Filming lasted from March through September 1997. The film was shot in Foz do Iguaçu, Brazil, Argentina and Vancouver, British Columbia, Canada, while the scenes in the museum were filmed in the lobby of the Central Branch of the Vancouver Public Library. The animated sequences were produced by Creative Capers Entertainment and Yowza! Animation, a studio based in Toronto, Ontario, Canada.

==Release==
Mr. Magoo was released to theatres by Walt Disney Pictures on Christmas Day (December 25) 1997. It was then released on VHS and DVD on July 7, 1998, and later available to stream on Disney+.

==Reception==
===Box office performance===
Mr. Magoo grossed $28.9 million worldwide against a $30 million budget.

===Critical reception===
On Rotten Tomatoes the film has an approval rating of 9%, based on reviews from 32 critics, with an average rating of 2.7/10. The site's consensus states: "Leslie Nielsen's affability can't save this dunderheaded update of Mr. Magoo, which delivers a stream of slapstick gags so lame that audiences will feel like they've stepped on a rake." Metacritic, which uses a weighted average, assigned the a score of 18 out of 100, based on 21 critics, indicating "overwhelming dislike". Audiences polled by CinemaScore gave the film an average grade of "B" on an A+ to F scale.

Movie historian Leonard Maltin called the picture "...pointlessly complicated, with too many mean-spirited characters to suit its target audience. Although the director and cast do what they can, this one goes on forever...You know you're in trouble when even the closing outtakes aren't funny!"

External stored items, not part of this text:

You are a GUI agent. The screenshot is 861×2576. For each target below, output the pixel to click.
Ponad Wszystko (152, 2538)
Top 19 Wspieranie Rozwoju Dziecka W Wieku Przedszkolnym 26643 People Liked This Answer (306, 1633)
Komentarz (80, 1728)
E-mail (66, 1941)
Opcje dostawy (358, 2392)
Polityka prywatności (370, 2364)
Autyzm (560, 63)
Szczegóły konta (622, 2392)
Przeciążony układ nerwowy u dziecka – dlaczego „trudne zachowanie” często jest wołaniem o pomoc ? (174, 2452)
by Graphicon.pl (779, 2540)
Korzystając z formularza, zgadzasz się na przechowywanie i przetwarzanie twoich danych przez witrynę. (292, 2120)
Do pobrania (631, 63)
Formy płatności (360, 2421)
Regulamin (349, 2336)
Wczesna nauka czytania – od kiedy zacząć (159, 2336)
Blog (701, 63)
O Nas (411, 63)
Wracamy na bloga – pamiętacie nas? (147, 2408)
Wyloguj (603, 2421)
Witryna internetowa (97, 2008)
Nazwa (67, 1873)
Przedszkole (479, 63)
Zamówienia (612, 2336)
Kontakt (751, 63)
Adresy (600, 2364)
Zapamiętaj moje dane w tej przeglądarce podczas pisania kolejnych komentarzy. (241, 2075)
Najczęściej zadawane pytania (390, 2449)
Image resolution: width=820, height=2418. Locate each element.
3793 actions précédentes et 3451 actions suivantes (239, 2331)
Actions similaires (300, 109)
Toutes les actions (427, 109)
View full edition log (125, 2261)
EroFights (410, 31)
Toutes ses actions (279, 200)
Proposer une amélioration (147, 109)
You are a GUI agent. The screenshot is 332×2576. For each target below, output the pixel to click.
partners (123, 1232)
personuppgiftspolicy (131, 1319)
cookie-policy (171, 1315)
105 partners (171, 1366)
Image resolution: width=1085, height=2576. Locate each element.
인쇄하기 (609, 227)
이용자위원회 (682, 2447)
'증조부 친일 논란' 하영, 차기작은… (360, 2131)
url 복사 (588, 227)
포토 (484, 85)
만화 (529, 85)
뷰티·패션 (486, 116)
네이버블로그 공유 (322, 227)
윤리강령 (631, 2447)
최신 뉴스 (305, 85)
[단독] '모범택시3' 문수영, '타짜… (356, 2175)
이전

Roger Ebert of The Chicago Sun-Times gave Mr. Magoo half a star out of four in his newspaper review, and called the film "transcendently bad. It soars above ordinary badness as the eagle outreaches the fly." Marc Savlov of the Austin Chronicle gave it 0 out of 5 and said "It's a mess best left to the nitrate ashes of forgotten film and television history." Later reviewing Wrongfully Accused, another Leslie Nielsen film, Savlov said "I was wrong: There are worse things than Mr. Magoo."

===Controversy===
Criticism for the film singled out the seemingly mocking portrayal of people with disabilities, although Disney placed a disclaimer right before the closing credits stating Mr. Magoo was not intended as an accurate portrayal of near-sighted or blind people. On Siskel and Ebert, both critics gave the film a thumbs down. They both claimed the disclaimer was funnier than anything in the movie, thought it was unnecessary, and that the film was not offensive towards near-sighted people.

===Accolades===

The film received two nominations at the 1997 Stinkers Bad Movie Awards: Worst Resurrection of a TV Show and Most Painfully Unfunny Comedy, losing both to McHale's Navy and 8 Heads in a Duffel Bag, respectively.

==Cancelled sequels==
Disney wanted Mr. Magoo to become an "international franchise", but following the critical and commercial failure of the film, no sequels were ever produced.